De milieuorganisaties stellen dat ook de gevolgen van de stikstofuitstoot van Project One nog steeds ernstig worden onderschat. De Vlaamse stikstofconcentraties overschrijden sterk de veilige waarden, met mogelijk ernstige consequenties voor het milieu en de gezondheid van de mens. Project One zal het stikstofprobleem in de regio alleen nog maar vergroten.

Benjamin Clarysse, projectcoördinator van de Bond Beter Leefmilieu: ‘Gezien de huidige stikstofcrisis in Vlaanderen en de veelbesproken gevolgen voor de Vlaamse landbouw, valt niet uit te leggen dat INEOS onze regio opzadelt met weer een nieuw, stikstofuitstotend project. De cumulatieve gezondheidseffecten van Project One zijn onvoldoende onderzocht en er is grote onduidelijkheid over de te verwachten stikstofemissie.
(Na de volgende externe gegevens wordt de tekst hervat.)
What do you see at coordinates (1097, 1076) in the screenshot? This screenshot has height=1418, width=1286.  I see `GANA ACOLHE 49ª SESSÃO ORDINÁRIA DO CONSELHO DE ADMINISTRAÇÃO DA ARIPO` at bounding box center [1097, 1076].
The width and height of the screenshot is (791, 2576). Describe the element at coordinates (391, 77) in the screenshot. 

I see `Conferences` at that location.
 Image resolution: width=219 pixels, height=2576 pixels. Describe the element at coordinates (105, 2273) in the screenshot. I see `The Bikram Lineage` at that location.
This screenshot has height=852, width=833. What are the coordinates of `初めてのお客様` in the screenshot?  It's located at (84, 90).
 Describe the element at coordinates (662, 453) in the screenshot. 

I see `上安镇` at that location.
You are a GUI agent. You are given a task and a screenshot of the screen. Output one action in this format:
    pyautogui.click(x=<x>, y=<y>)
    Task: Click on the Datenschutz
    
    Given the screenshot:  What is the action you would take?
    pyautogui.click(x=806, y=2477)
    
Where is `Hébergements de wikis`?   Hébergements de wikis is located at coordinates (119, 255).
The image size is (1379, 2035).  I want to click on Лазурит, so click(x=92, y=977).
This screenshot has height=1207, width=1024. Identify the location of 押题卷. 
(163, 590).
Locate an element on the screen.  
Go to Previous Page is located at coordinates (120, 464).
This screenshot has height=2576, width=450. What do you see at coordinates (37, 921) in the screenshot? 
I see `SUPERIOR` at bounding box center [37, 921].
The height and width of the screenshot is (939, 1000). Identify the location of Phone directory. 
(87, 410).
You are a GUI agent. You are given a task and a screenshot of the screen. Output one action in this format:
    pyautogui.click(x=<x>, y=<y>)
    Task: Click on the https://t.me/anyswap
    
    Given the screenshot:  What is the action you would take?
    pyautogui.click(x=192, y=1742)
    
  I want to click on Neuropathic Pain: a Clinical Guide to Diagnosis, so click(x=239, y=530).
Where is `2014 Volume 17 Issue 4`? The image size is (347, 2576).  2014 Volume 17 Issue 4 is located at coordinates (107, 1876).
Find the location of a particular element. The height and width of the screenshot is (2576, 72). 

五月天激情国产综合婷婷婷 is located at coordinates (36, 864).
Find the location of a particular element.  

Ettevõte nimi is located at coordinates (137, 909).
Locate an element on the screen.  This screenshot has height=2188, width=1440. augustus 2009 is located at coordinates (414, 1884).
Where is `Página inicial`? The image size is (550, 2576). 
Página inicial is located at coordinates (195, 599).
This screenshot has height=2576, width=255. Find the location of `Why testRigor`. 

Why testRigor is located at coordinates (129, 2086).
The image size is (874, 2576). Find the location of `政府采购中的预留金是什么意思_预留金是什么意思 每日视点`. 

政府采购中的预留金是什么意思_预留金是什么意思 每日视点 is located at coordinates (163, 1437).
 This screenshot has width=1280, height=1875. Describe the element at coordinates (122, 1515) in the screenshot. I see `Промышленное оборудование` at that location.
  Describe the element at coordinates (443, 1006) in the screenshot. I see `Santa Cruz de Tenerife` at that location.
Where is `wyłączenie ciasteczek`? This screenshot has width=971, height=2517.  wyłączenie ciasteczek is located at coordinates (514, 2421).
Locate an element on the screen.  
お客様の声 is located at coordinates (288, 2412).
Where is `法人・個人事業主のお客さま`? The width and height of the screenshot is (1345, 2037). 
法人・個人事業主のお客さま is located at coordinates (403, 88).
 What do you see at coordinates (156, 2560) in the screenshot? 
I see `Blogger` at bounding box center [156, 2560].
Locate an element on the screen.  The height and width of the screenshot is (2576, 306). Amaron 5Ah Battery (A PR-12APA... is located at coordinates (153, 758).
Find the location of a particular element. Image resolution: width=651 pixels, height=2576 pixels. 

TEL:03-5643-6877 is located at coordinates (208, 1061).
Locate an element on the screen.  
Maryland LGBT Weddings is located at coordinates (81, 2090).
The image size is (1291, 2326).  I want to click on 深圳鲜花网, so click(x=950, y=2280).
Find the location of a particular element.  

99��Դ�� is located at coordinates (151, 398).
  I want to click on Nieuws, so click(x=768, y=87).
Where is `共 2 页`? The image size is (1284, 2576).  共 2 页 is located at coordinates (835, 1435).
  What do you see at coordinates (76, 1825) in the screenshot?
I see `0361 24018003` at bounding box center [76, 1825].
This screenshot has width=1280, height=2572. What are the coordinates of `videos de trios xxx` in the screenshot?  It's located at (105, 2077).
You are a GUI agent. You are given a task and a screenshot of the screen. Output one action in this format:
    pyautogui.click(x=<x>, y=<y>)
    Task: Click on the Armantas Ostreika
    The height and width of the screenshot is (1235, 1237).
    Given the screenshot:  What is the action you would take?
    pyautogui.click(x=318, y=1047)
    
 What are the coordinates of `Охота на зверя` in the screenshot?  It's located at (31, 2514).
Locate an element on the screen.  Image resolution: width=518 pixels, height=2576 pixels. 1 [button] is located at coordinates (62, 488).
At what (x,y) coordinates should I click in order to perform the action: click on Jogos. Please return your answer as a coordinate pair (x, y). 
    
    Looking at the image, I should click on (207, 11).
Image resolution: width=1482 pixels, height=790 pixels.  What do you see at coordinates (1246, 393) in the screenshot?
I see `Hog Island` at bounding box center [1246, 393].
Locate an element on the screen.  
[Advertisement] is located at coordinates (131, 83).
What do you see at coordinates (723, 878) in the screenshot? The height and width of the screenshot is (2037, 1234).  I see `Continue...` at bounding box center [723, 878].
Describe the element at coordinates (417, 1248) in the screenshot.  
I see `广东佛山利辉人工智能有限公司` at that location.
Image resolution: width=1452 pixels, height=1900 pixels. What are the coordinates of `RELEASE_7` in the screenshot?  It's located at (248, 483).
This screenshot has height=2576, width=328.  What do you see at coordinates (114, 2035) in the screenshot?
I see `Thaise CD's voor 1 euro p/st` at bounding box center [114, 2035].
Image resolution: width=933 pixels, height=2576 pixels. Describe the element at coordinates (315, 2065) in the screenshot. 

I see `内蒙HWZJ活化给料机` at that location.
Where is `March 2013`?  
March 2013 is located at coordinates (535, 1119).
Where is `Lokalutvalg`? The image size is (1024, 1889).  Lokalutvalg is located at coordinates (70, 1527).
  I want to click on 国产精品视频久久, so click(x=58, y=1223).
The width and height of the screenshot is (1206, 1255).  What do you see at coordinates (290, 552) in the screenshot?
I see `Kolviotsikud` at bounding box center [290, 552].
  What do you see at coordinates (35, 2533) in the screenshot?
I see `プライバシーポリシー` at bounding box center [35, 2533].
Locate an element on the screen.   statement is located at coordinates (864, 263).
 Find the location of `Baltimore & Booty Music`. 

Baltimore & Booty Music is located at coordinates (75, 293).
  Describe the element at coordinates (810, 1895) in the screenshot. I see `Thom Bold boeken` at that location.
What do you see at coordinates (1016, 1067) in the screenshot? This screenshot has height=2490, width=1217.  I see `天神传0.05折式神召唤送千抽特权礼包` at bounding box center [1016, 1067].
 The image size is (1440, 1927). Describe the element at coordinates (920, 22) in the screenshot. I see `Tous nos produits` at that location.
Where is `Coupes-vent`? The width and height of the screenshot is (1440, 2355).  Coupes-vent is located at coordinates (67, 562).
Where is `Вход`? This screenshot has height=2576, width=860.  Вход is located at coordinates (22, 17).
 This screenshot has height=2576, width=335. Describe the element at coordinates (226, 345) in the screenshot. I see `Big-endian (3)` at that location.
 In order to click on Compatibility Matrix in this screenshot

‘Deze vervuiling, bovenop de rest van de uitstoot van het kraken van fossiel ethaangas, zal de lokale luchtkwaliteit ernstig verslechteren, resulterend in een bijkomend risico voor de menselijke gezondheid.’

Ook is onvoldoende onderzocht in hoeverre zowel lokaal als grensoverschrijdend de vervuiling met nurdles, de ‘lekkage’ van plastickorreltjes naar het milieu, zal toenemen met de komst van Project One.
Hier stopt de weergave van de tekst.